2019 wurde ihm bei einer Herzoperation eine neue Herzklappe eingesetzt. Im Anschluss war er zur Reha in einer Klinik am Ostersee, wo sein Sohn ihn besuchte. Unerwartet brachte er den Literaturagenten Matthias Landwehr mit, welcher Maar dazu anregte, ein autobiografisches Buch für Erwachsene zu schreiben. Die Grundzüge seines 2020 veröffentlichten Werkes "Wie alles kam - Roman meiner Kindheit" verfasste er während der Rehabilitation.
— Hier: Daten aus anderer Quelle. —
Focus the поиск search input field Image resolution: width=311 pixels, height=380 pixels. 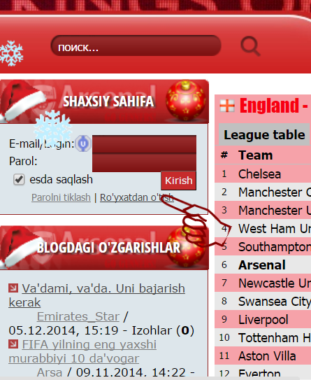click(x=136, y=45)
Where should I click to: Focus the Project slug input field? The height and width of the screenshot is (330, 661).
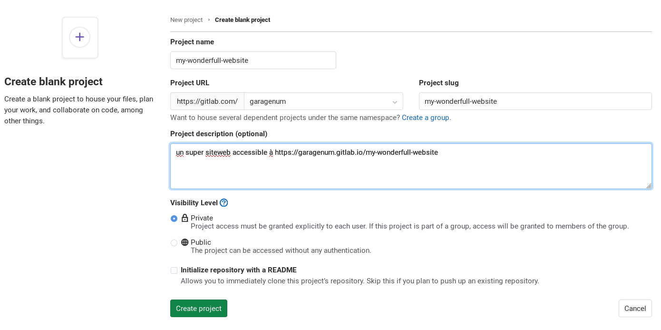[x=535, y=101]
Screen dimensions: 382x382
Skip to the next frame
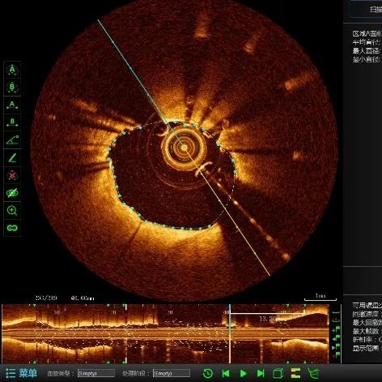(261, 373)
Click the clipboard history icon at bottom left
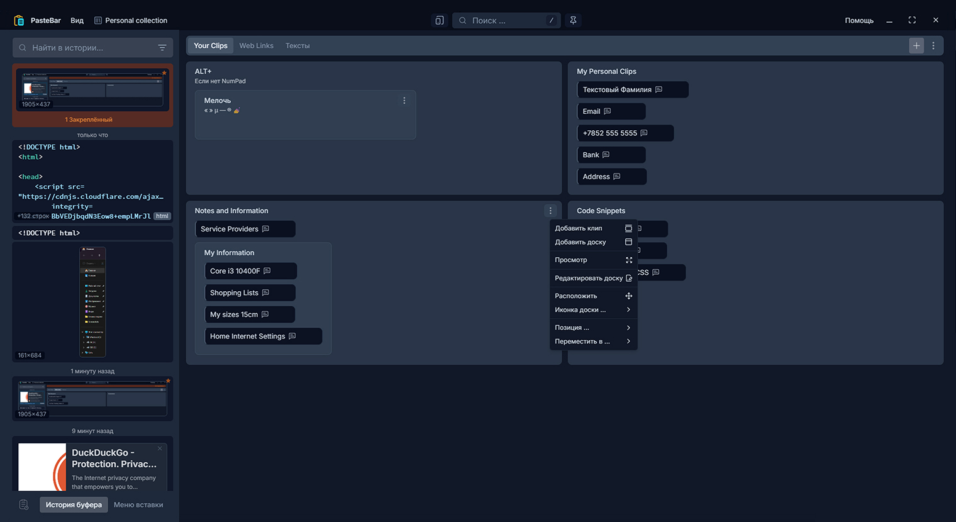The width and height of the screenshot is (956, 522). [x=24, y=504]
Der Autor lebt nicht nur in Bamberg, sondern wählte den Ort auch für drei Literaturverfilmungen. Er ist in der Stadt nicht mehr wegzudenken; und insbesondere das Sams hat wegen seiner Verfilmungen in Bamberg einen besonderen Stellenwert. So gibt es immer wieder verschiedene Ausstellungen zu Paul Maar, beispielsweise war in diesem Jahr in der Stadtgalerie Bamberg bis zum 24. April 2022 eine Ausstellung zu sehen, die mithilfe von Zeichnungen, Druckgrafiken und Fotografien einen Einblick in Paul Maars Leben und Werk gab. Überdies werden immer wieder Lesungen angeboten. Es lohnt sich, sich hin und wieder einmal zu informieren, wann eine weitere Ausstellung, Lesung oder Ähnliches stattfindet.

Fazit

Die bekanntesten Werke Paul Maars sind die Sams-Geschichten, von denen unter anderen das "Sams im Glück" und das "Sams in Gefahr" in Bamberg verfilmt wurden. Sein schriftstellerisches Werk umfasst hauptsächlich Kinder- und Jugendromane.

Er fokussiert sich nicht nur auf seine Rolle als Autor, sondern ist auch Illustrator, Übersetzer, Drehbuch- und Theaterautor. Die Vielseitigkeit, die er in seinem Beruf zeigt, zeigt sich auch in seinem Werk, weshalb er bereits vielfach geehrt und ausgezeichnet wurde.